You will need to look *into* the file to find out what its
encoding is.
2. Perhaps the data has some fixed encoding, as part of the file
format specification. For many files, this is US-ASCII.
3. Perhaps this is a plain text file, and you should use the encoding
that the user's text editor is most likely to use (of course, you
don't know what text editor the user uses, nor what encoding that
editor uses). locale.getdefaultlocale()[1] offers you some guess;
python 2.3's locale.getpreferredencoding() gives a better guess.
> Is there any way to
> determine, from the unicode string itself, what encoding I need to use
> to prevent data loss?
That sounds you have the problem when *writing* Unicode strings.
In that case, you can invoke .encode: it will give a UnicodeError if
the encoding is not supported. At some point, you need to make up your
mind what encoding to use for a certain file - if you then get an error,
all you can do is to inform the user, and
a) perhaps ignore the bad characters, replacing them with appropriate
replacement characters (usually '?'), or
b) go back and recode the output so far in a different encoding.
> Am I even asking the right questions?
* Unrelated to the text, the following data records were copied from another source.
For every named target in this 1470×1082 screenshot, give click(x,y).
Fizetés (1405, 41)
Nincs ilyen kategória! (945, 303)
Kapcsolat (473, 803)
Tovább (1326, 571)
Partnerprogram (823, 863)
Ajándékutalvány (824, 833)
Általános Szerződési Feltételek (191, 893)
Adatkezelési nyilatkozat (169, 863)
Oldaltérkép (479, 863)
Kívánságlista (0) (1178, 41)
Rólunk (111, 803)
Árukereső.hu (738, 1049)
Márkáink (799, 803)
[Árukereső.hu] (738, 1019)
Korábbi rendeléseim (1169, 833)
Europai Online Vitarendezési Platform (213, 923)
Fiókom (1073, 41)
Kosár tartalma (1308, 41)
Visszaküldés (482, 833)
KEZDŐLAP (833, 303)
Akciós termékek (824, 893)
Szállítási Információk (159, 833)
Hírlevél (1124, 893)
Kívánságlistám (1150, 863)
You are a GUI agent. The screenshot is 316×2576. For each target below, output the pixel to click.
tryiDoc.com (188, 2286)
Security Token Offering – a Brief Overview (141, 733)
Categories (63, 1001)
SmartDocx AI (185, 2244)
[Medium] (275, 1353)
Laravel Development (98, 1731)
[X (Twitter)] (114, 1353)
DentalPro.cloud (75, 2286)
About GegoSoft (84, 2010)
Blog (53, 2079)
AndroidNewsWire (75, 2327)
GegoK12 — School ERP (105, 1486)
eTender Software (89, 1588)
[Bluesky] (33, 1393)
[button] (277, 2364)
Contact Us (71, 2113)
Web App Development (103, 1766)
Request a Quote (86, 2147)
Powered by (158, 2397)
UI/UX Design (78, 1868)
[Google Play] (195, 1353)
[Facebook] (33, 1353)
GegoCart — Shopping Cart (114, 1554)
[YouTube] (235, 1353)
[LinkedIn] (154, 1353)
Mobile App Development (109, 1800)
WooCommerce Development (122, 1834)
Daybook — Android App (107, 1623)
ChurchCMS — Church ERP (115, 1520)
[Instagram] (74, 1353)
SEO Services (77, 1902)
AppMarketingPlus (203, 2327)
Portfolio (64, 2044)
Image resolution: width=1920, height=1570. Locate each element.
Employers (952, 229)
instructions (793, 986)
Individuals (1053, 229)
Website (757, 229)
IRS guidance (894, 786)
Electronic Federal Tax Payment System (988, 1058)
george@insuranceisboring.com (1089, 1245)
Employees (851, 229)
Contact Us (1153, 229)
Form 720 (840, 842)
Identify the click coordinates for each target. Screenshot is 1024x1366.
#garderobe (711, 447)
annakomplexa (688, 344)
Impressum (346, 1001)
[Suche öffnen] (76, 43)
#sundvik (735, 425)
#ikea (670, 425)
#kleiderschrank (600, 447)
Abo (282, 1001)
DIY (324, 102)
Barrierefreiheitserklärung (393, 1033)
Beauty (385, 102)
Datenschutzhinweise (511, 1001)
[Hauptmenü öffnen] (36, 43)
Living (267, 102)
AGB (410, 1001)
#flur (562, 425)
I'm really pretty lost and my
> O'Reilly books arn't helping very much.
Don't worry. These things are inherently difficult. Organizations like
W3C have essentially given up, and say that XML is UTF-8 by default
(knowing that this will support arbitrary characters). If people
absolutely want XML in different encodings, they can do that, but they
are left alone with the issue of encoding unsupported characters
(for XML, they can actually use character references).
You will have to make explicit choices: either support only UTF-8
(and accept that it will be tedious for some users to produce the proper
files), or support arbitrary encodings (and accept that some encodings
cannot represent all characters, and that you may not have the codecs
available to read the data, and that a mechanism must be provided to
determine the encooding), or support only a few non-UTF-8 encodings
(restricting the data format to a subset of all living languages).